§ What to work on
Copy verbatim the span of lines beginning at the line that contains "Instruction: Click the" and ending with the final line of the data. Exclude pictures from the copy.

§ Dataset records

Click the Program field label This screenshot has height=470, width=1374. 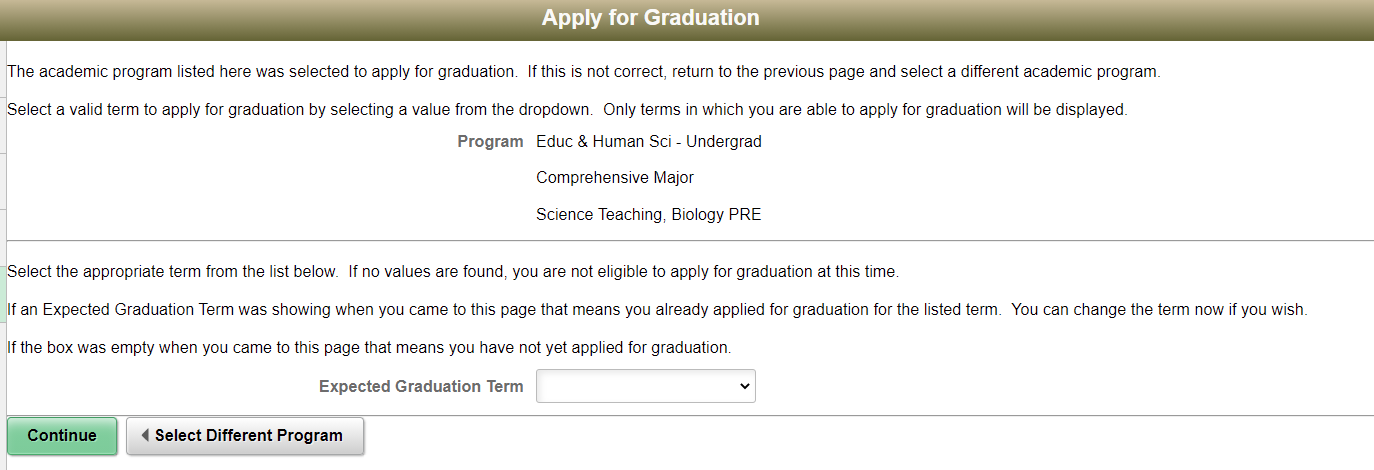pos(490,142)
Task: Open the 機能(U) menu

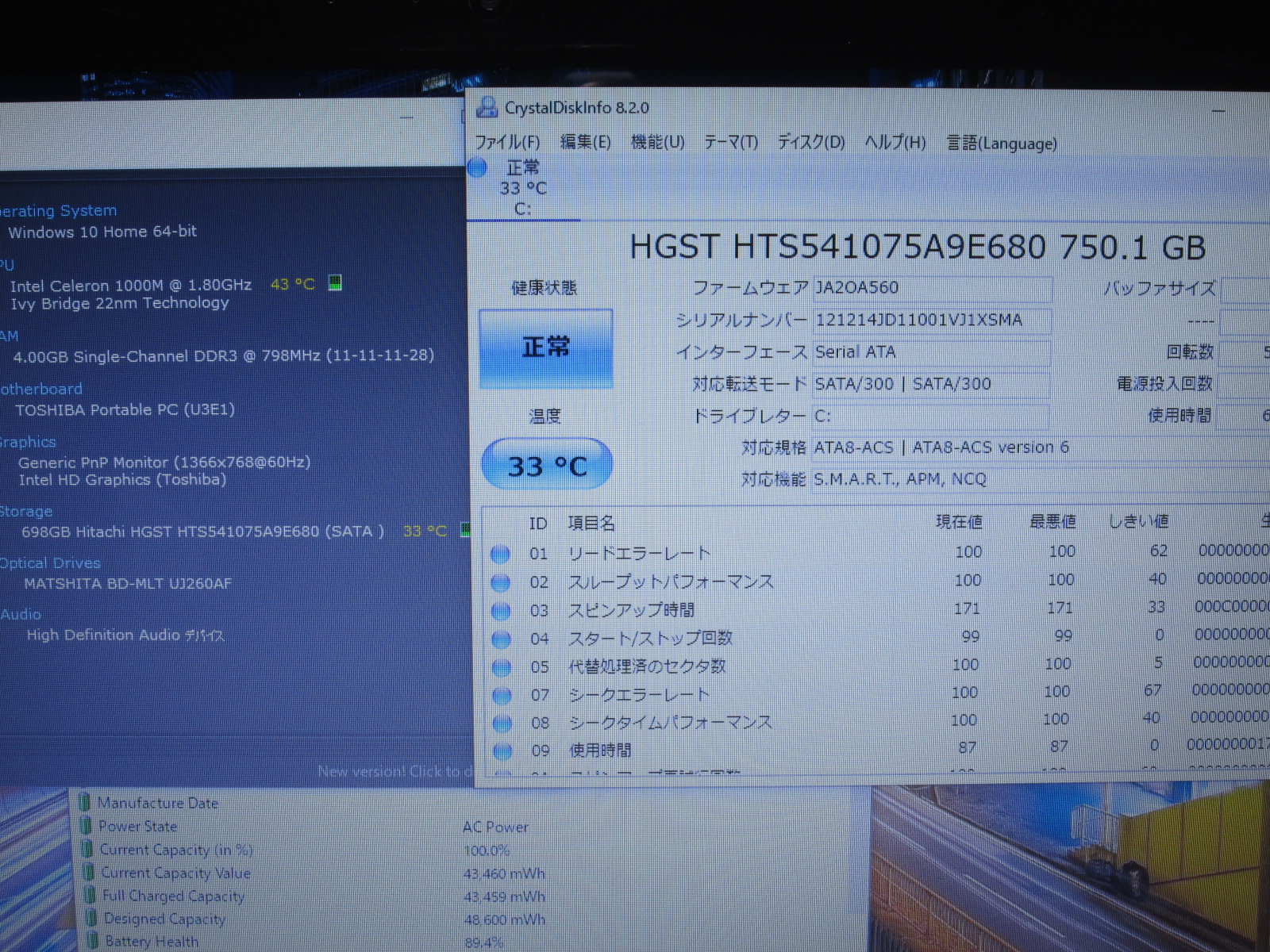Action: (657, 142)
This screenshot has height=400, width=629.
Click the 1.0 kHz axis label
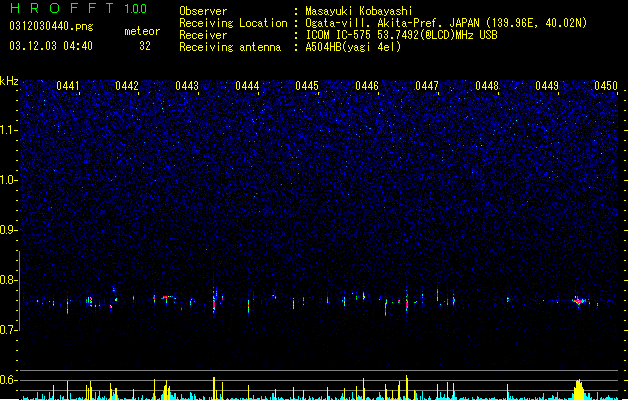click(x=9, y=180)
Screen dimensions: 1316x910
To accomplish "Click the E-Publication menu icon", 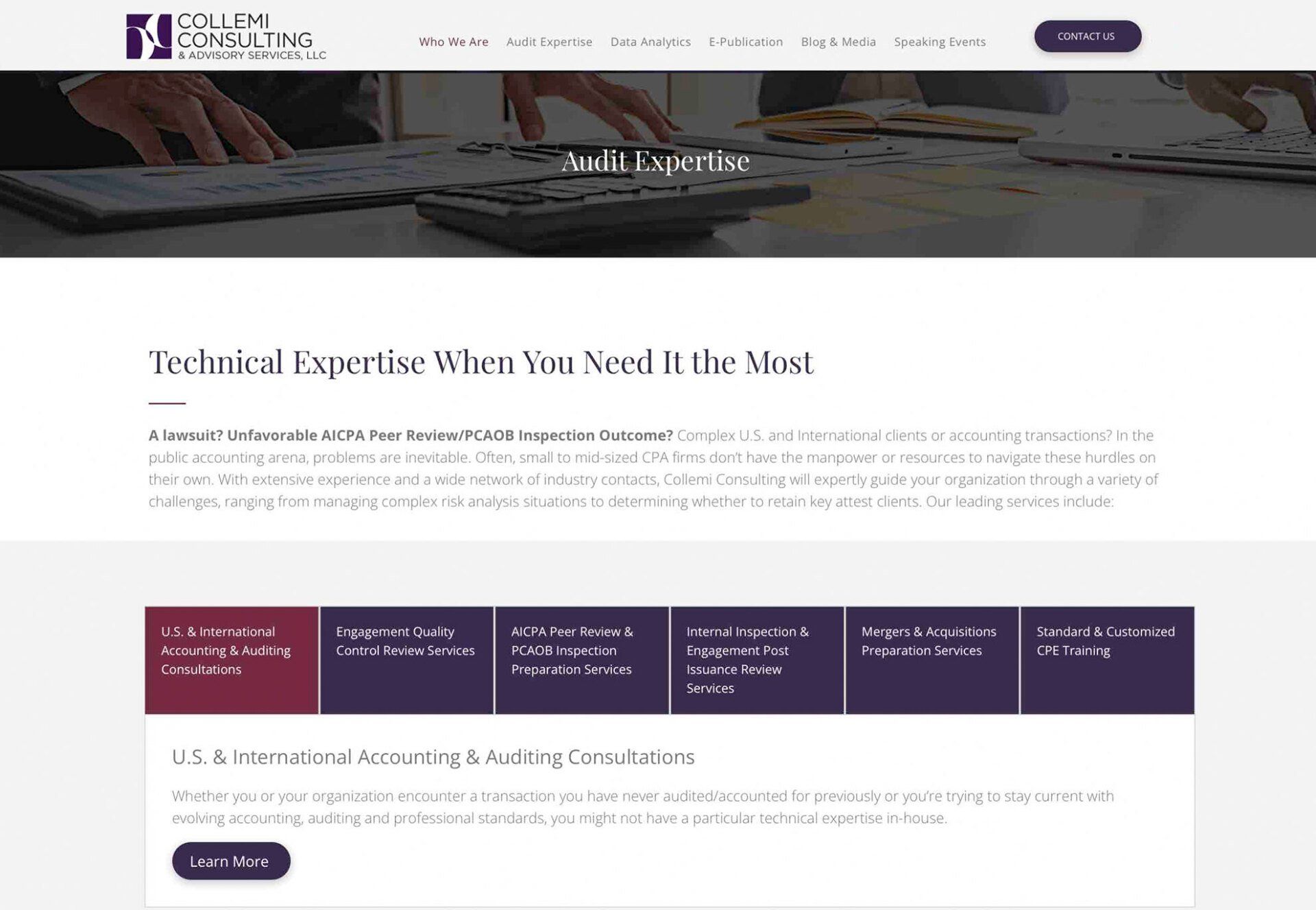I will [745, 41].
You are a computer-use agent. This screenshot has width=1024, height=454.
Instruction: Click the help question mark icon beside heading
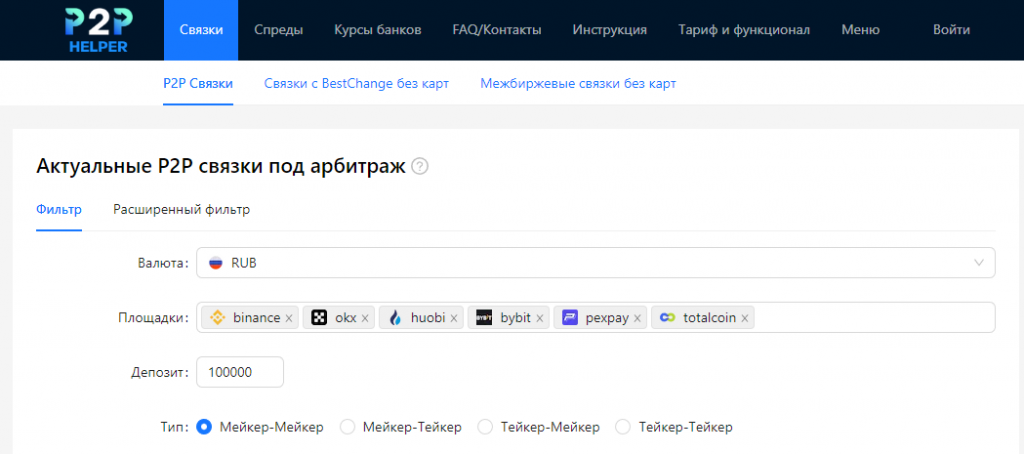(x=420, y=167)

§ Response box
Instruction: Click the help question mark icon beside heading
(x=420, y=167)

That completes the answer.